= Resilience: Two Sisters and a Story of Mental Illness =

Memoir written by Jessie Close with Glenn Close and Pete Earley

Resilience: Two Sisters and a Story of Mental Illness is a memoir written by Jessie Close with Pete Earley, including some contributions from her sister, actress Glenn Close. This book deals with Jessie Close's mental health issues. The book discusses mental illness, abandonment, sexuality, substance abuse, and emotional turmoil.

== Summary ==
Jessie was the youngest of four children to a nurse and a physician. When Jessie was little, her parents joined the Moral Re-Armament (MRA). Her parents became missionaries for the movement, leaving the children with an MRA nanny. This is where Jessie's feelings of abandonment began.

The Close family moved to Switzerland, the MRA base . While her two older sisters became MRA members, Jessie rebelled. During this time, the children were constantly guilted for having impure thoughts and forced to repent for their daily sins. Eventually, the Close Parents were stationed in Africa Jessie spent some time there but after an altercation with a boy selling newspapers, she decided to move back to the United States.

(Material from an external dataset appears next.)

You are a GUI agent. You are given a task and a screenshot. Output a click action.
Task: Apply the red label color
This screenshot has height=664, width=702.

As a teenager, she lived in Los Angeles, and got into heavy drinking and substance abuse. She stopped going to class and rebelled against her family. She married a man named Brad and began hosting an illegal radio station in United States. Both Jessie and Brad were substance abusers and Brad committed domestic abuse on her. A few years later, Jessie's mom and Glen moved Jessie away from Brad to their home in Wyoming.

In Wyoming, Jessie continued abusing drugs and alcohol. After partying, she would slip into a depressive episode, the lingering of what she would later discover was her bipolar disorder. She married five times throughout her life, each marriage ending due to her mood swings, or her actions during her manic episodes. Jessie attempted to commit suicide three time during her life. She started hallucinating and dissociating. She had two children with her third husband, Tom: Calen and Sander. She also had another child, Mattie, with a different man.

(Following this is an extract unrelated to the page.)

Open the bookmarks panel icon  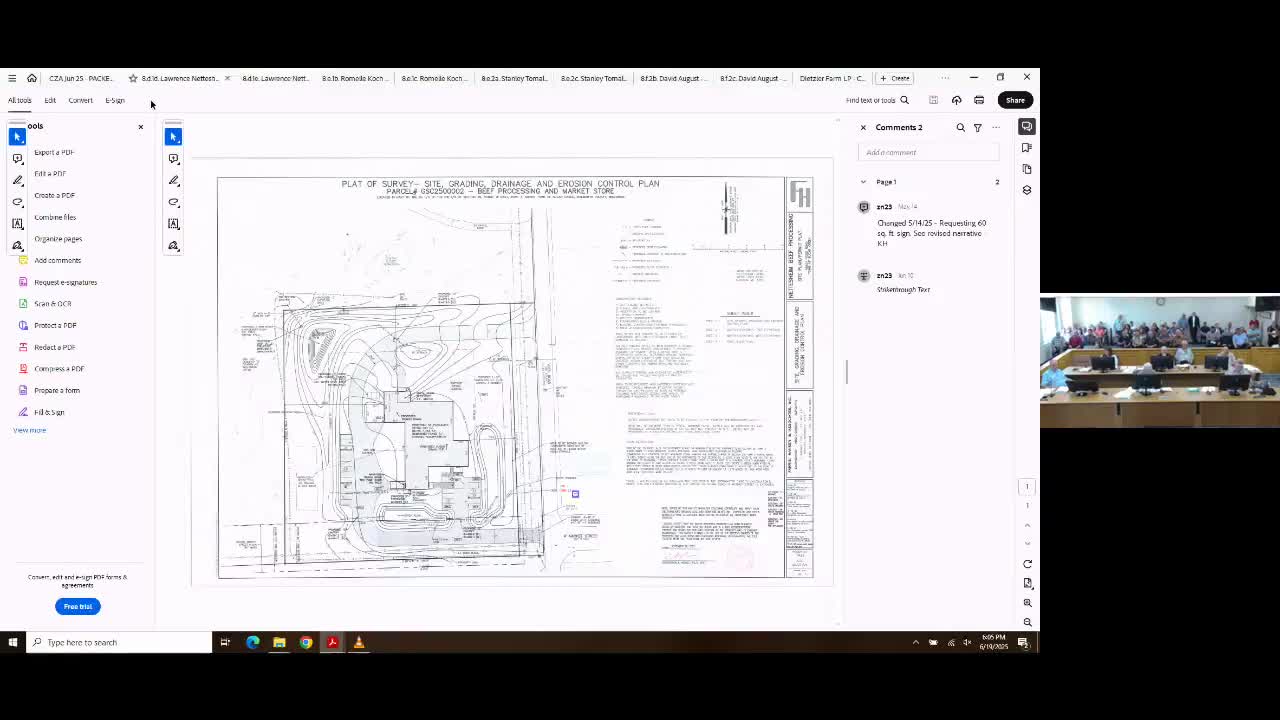pyautogui.click(x=1027, y=148)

In high school, Calen was diagnosed with schizoaffective disorder and was hospitalized. With medication, Calen improved and was discharged. Meanwhile, Jessie was experiencing intense mood swings. After being hospitalized, she was diagnosed with Bipolar 1 Disorder with psychotic features. She was placed on medication, and her suicidal ideation lessened. She finally began improving.

== Critical reception ==
The book was reviewed by Kirkus, Publishers Weekly, and USA Today. Kirkus describes it as a "harrowing ride" of "courageous personal reflections" despite a "slow start". Publishers Weekly called it "heartfelt" but "belabored and grim." USA Today identifies the writing as clumsy at points, but describes Jessie's life as "spellbinding."